1. What's the last thing you wrote?
I finished a poem yesterday which I'm going to post tomorrow. It's called "Immature".
2. Is it any good?
I don't know. I'm not a very good judge of my own poetry. Or rather I'm a very good judge of what's a good poem, but I'm willing to put things out there that are just okay in my book. I think it's a good poem. It started as a response to the door prompt at We Write Poems and I struggled with it. It went somewhere in the first draft that just didn't work out. Then I cut out the last section. But I still couldn't finish it; I could have left it as it was, but it still seemed fragmentary to me. Then I cut out the second section, which left it a complete poem, but not a very serious one, and it wanted to be more serious.
3. What's the first thing you ever wrote that you still have?
I don't have any of the poems I wrote in high school, but I do have some that I wrote in a poetry writing class I took with George Barlow at De Anza College back in the mid-eighties.
4. Favorite genre of writing?
Currently, poetry. But I enjoyed writing a novel back in November for NaNoWriMo, and I'm sure I'll do so again. I'm also working on my memoirs for my boys.
5. How often do you get writer's block?
I don’t get writer's block. I sometimes get stuck trying to get a poem where I want it to go, but I'm not "blocked" in that sense.
6. How do you fix it?
I'll write total garbage, just to get something down on paper. Or I'll set it aside and work on something else. If I'm stuck on one thing, I've got all kinds of ideas for other poems or writing projects that I could work on.
7. Do you save everything you write?
Yes. I'm a hoarder. (My poor wife).
8. How do you feel about revision?
Revision is absolutely necessary. Some poems do come out pretty well in a first draft, but I don't think I've left anything untouched - at least, not recently. I may have when I was younger and didn't understand how important revision can be. Other poems just aren't worth revision; they just don't work - and can't be made to work.
9. What's your favorite thing that you've written?
I couldn't choose. (It seems self-indulgent to me). Or rather - the last thing I wrote is my favorite, so my favorite keeps changing.

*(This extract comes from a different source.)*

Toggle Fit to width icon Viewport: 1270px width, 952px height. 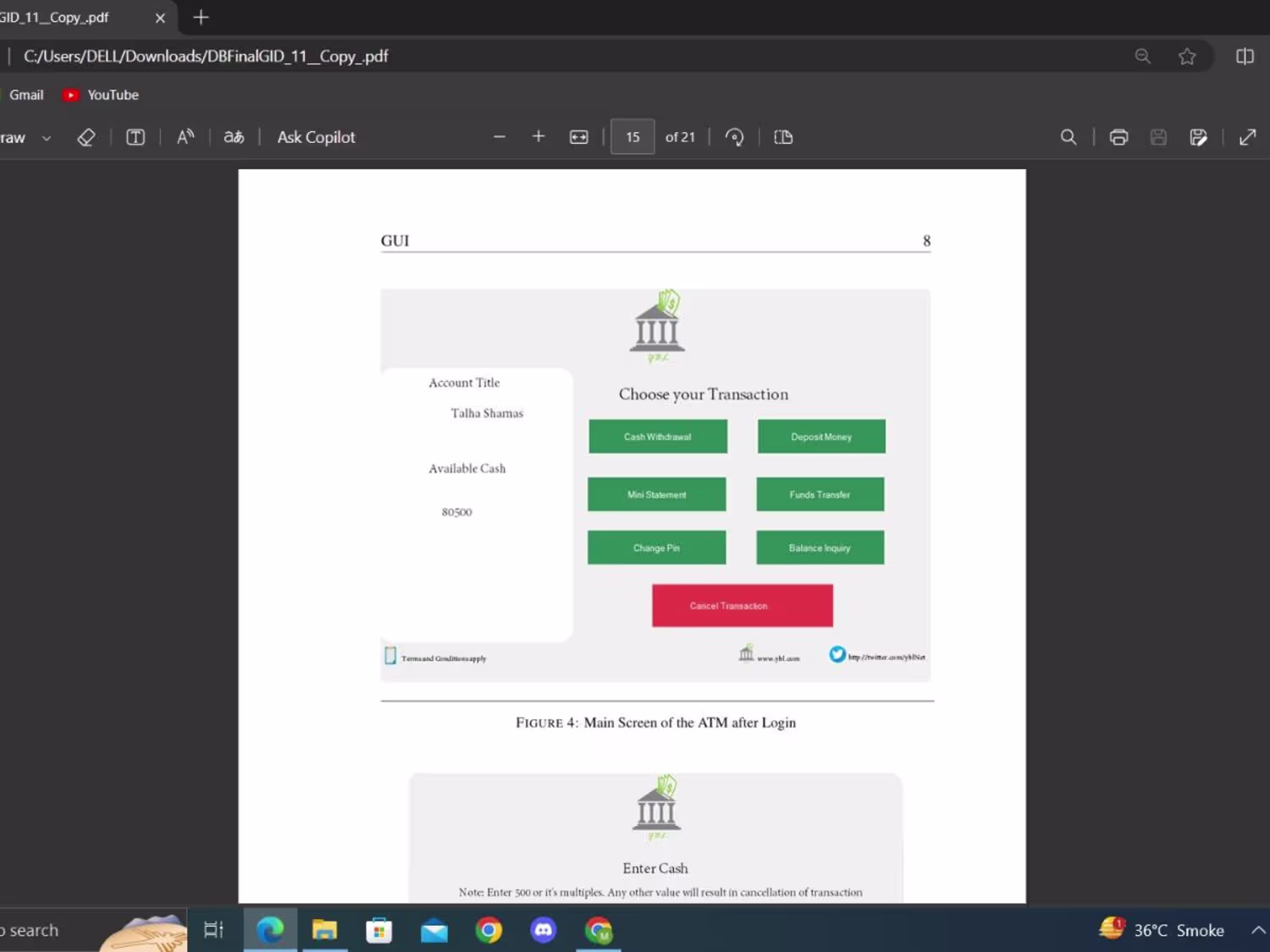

My favorite blog post was about NaNoWriMo, which got excerpted by Renaissance Learning in their Extraordinary Educators newsletter.
10. What's everyone else's favorite thing that you've written?
I wrote a poem a day in April as part of the Poem a Day Challenge at Poetic Asides. I asked a colleague of mine, also a writer, and my wife to choose their favorites. Of the fifteen or so poems I gave them to read, they each chose seven that they liked. They agreed on four of them: "Pacific Grove", "I love my country", "Reflecting", and "According to the waves".
11. What writing projects are you working on right now?
I’m writing poems in response to various websites who are posting prompts, and posting them here. I'm also trying to work my way through the prompts posted in April at Read Write Poem, which I didn't discover until the last week of the month.
And this summer, now that I'm not working, I want to write more of my memoirs, a writing project for my two sons.
12. What's one genre you have never written, and probably never will?
Romance.
13. Do you write for a living?
No. I'm a teacher, which does include a fair amount of writing, but that's not what they pay me for.
14. Quote something you've written, the first thing to pop into your mind.
We forgot
we had freedom of conscience
before we had
freedom of religion.
* * * * *
I got this from Writer's Meme, a blog post by Poet Mom.
Thanks for posting your answers. The nice part about the meme for me is reading favorite poems by other poets. I really enjoyed "Pacific Grove."
ReplyDeleteJanuary, thanks for the meme. I enjoyed answering those questions. And I'm glad you liked "Pacific Grove".